Recursion over a list of s-expressions in Clojure
Asked Answered
P

2

13

To set some context, I'm in the process of learning Clojure, and Lisp development more generally. On my path to Lisp, I'm currently working through the "Little" series in an effort to solidify a foundation in functional programming and recursive-based solution solving. In "The Little Schemer," I've worked through many of the exercises, however, I'm struggling a bit to convert some of them to Clojure. More specifically, I'm struggling to convert them to use "recur" so as to enable TCO. For example, here is a Clojure-based implementation to the "occurs*" function (from Little Schemer) which counts the number of occurrences of an atom appearing within a list of S-expressions:

(defn atom? [l]
  (not (list? l)))

(defn occurs [a lst]
  (cond
   (empty? lst) 0
   (atom? (first lst))
    (cond
     (= a (first lst)) (inc (occurs a (rest lst)))
     true (occurs a (rest lst)))
   true (+ (occurs a (first lst))
           (occurs a (rest lst)))))

Basically, (occurs 'abc '(abc (def abc) (abc (abc def) (def (((((abc))))))))) will evaluate to 5. The obvious problem is that this definition consumes stack frames and will blow the stack if given a list of S-expressions too deep.

Now, I understand the option of refactoring recursive functions to use an accumulator parameter to enable putting the recursive call into the tail position (to allow for TCO), but I'm struggling if this option is even applicable to situations such as this one.

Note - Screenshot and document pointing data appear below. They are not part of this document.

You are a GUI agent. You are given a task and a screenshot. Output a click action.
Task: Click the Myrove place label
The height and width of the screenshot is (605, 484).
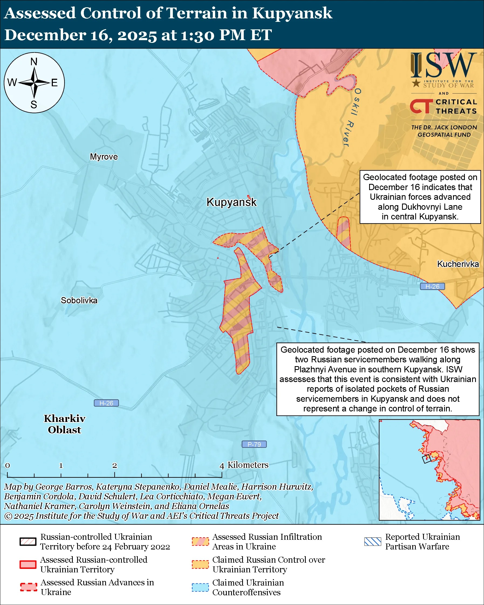(x=104, y=157)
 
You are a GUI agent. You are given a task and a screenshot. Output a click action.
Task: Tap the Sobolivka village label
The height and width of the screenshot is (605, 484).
(x=79, y=300)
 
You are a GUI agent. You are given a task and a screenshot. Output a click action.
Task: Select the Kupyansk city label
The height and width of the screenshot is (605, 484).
(x=231, y=202)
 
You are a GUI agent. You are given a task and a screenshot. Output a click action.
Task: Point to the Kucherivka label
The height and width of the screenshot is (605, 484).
(x=458, y=264)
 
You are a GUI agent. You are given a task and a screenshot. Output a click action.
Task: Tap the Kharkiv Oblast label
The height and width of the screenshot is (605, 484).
(x=64, y=424)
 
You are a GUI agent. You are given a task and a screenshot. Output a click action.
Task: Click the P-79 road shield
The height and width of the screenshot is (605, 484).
(x=254, y=444)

Here's how far I get if I try to refactor this using "recur" along with using an accumulator parameter:

(defn recur-occurs [a lst]
  (letfn [(myoccurs [a lst count]
            (cond
             (empty? lst) 0
             (atom? (first lst))
             (cond
              (= a (first lst)) (recur a (rest lst) (inc count))
              true (recur a (rest lst) count))
             true (+ (recur a (first lst) count)
                     (recur a (rest lst) count))))]
    (myoccurs a lst 0)))

So, I feel like I'm almost there, but not quite. The obvious problem is my "else" clause in which the head of the list is not an atom. Conceptually, I want to sum the result of recurring over the first element in the list with the result of recurring over the rest of the list. I'm struggling in my head on how to refactor this such that the recurs can be moved to the tail position.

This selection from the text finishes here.